In the flip side of that, which has become really interesting in the last two years, which is not what these sophisticated hedge funds are doing, but what the retail investors are doing. Both of these things are interesting and relevant in different ways and for different segments of the market, potentially.

Meb: How the whole meme stock…? You’ve seen the quant quake, you saw the financial crisis, all of a sudden you had some weirdness going on last couple years, is that something you guys just have a bunch of anonymous accounts on Reddit that just insight some of these theories? Have you thought about that in the past year or two? Or is that just something that’s always been a part of markets?

Vinesh: No, it’s always been a part of markets. But in the U.S. market, it’s been a smaller part, until recently, post-COVID. Obviously, this is common knowledge at this point. But trading stocks became the new gambling, and everyone staying at home and trading on Robin Hood and so on.

And we have a lot of funds coming to us… By the way, it’s rare for funds to come to us and say, “Do you have something on X?” Because most of the time, they don’t want to tell us what they’re interested in, what they’re looking at. That’s proprietary.

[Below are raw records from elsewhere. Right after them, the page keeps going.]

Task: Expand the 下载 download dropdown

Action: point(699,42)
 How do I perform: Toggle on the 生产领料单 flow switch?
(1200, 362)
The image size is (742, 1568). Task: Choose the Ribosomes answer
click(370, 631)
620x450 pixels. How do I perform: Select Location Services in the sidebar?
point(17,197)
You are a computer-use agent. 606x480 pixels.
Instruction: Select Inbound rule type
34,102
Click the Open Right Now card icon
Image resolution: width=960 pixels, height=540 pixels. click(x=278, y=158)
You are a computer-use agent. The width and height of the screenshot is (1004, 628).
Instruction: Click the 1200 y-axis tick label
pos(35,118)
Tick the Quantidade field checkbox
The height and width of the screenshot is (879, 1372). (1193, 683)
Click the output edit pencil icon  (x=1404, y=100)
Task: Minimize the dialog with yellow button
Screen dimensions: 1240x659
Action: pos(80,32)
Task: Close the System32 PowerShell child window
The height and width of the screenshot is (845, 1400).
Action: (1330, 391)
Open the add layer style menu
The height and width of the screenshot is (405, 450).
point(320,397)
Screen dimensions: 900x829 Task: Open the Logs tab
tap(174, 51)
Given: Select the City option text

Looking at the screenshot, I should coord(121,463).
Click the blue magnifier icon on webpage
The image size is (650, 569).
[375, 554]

But in this case, it’s so common, and it’s so well known that we had a lot of funds coming to us and saying, “What do you have that can help us understand what’s going on with meme stocks? Because meme stocks are risky, they’re moving based on things that are not captured by our models.”

So we have been looking for things that will capture that sort of information. Some of those are still in the works, but we have one really interesting one that looks at, not Wall Street bets specifically, but generally financial websites. So we can measure through this dataset the number of visits to the ticker page in various well-known financial websites. So I can’t name the sites themselves.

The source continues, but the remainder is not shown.